Он с шумом выдохнул воздух, коротко покачал головой, а она сделала глоток и вытянулась на софе. Поставив чашку на живот, она ласкала пальцами ноги свою собаку.

– В прошлом году я чуть не получила работу. Хотя даже не сделала нормальной заявки, так, поместила пару слов в Интернете, будучи наполовину в трансе. И представь себе, они захотели меня взять! Где-то какая-то фирма по импорту и экспорту. Для человека с незаконченными курсами немецкого языка совсем неплохо, подумала я. Дома мне все осточертело. Я купила билет и села в поезд, который шел в Глюкштадт, Северная Германия. Знаешь такой?
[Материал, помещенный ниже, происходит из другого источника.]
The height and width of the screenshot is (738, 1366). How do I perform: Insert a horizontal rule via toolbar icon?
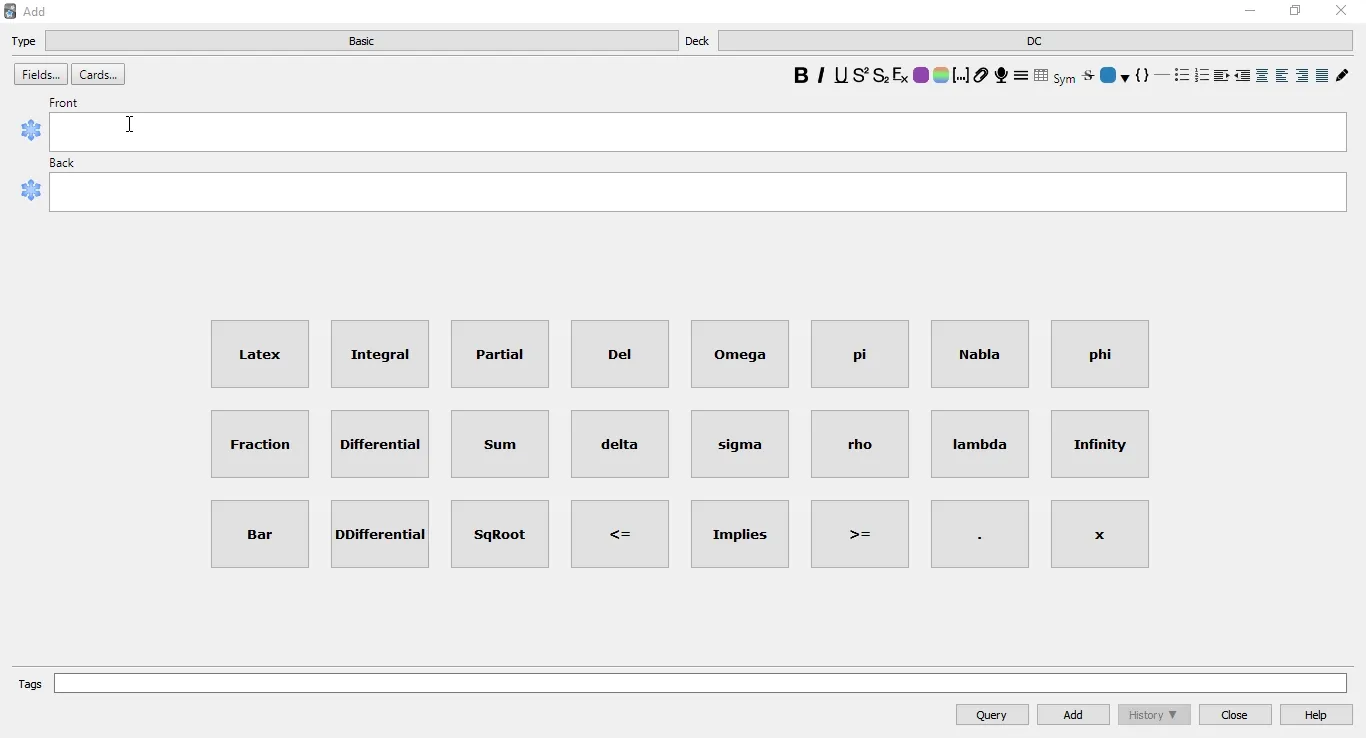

Де Лоо кивнул, хотя почти не слушал ее. Разве что только прислушивался к ее голосу.

– Ну вот, я приехала довольно рано, еще и двенадцати не было, а мне надо было явиться на собеседование только после обеда, но сколько я ни изучала маленький план города на вокзале, так и не могла найти проклятую улицу. Я спросила парочку людей, но все только пожимали плечами. Тогда я села в такси. Но и водитель не знал, куда ехать, когда я назвала ему адрес. Солидно напечатанное наверху название фирмы. Ей-богу, липой это не выглядело. Но он такого адреса не знал, запросил диспетчерскую и поехал со мной в какую-то деревню под Глюкштадтом – улицу мы там нашли, но не фирму по импорту и экспорту, а только один курятник. Он объехал со мной еще пару деревень, и когда мы вновь вернулись на вокзал, деньги у меня кончились, а на глазах были слезы. Наконец таксист взял у меня письмо и сам посмотрел адрес.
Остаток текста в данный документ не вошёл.